[Direction] Count the lines in the items below that contain the string "Date". Give only the number.

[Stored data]

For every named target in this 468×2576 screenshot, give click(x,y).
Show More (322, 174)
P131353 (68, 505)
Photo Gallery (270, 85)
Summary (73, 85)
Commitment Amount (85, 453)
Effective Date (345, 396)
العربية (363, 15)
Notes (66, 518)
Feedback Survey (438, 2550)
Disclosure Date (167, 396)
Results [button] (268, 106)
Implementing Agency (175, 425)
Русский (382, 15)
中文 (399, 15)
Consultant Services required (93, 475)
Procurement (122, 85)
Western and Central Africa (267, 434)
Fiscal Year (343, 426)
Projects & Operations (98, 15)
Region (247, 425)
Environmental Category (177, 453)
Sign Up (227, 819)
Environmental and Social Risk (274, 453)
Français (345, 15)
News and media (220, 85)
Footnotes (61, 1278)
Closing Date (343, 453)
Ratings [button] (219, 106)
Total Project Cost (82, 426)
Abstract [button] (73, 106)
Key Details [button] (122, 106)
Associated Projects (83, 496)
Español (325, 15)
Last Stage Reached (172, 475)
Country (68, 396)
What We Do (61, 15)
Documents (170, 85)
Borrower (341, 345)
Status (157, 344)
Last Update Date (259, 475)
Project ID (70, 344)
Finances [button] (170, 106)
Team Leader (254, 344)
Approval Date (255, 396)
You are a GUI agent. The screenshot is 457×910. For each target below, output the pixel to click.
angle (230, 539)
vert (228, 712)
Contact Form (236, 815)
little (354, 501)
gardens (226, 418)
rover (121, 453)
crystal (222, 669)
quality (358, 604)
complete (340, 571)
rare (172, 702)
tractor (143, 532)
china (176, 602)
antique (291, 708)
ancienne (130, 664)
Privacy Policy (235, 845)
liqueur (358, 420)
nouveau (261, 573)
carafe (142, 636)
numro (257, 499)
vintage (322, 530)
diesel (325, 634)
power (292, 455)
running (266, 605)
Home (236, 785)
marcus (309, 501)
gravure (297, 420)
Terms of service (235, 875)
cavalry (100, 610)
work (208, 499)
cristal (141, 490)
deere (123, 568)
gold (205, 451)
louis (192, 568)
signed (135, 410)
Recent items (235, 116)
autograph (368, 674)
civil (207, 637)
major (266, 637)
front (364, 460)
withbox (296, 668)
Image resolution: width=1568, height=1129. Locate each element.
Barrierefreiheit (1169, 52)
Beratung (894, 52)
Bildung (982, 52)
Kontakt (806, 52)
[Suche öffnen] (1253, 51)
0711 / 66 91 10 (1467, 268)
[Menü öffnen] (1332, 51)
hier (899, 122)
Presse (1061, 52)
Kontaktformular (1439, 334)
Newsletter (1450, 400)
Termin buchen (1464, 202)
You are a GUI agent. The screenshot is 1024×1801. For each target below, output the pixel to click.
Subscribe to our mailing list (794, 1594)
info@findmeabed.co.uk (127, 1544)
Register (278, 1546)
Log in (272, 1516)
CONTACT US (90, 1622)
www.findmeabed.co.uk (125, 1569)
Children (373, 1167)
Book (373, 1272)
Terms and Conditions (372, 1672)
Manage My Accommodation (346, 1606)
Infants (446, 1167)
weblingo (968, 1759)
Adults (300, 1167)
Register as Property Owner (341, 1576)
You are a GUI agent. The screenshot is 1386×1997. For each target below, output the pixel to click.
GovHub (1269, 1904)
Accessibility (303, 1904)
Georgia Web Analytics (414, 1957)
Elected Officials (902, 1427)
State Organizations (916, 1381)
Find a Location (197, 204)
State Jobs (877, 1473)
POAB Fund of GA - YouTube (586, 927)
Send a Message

[Written answer] 5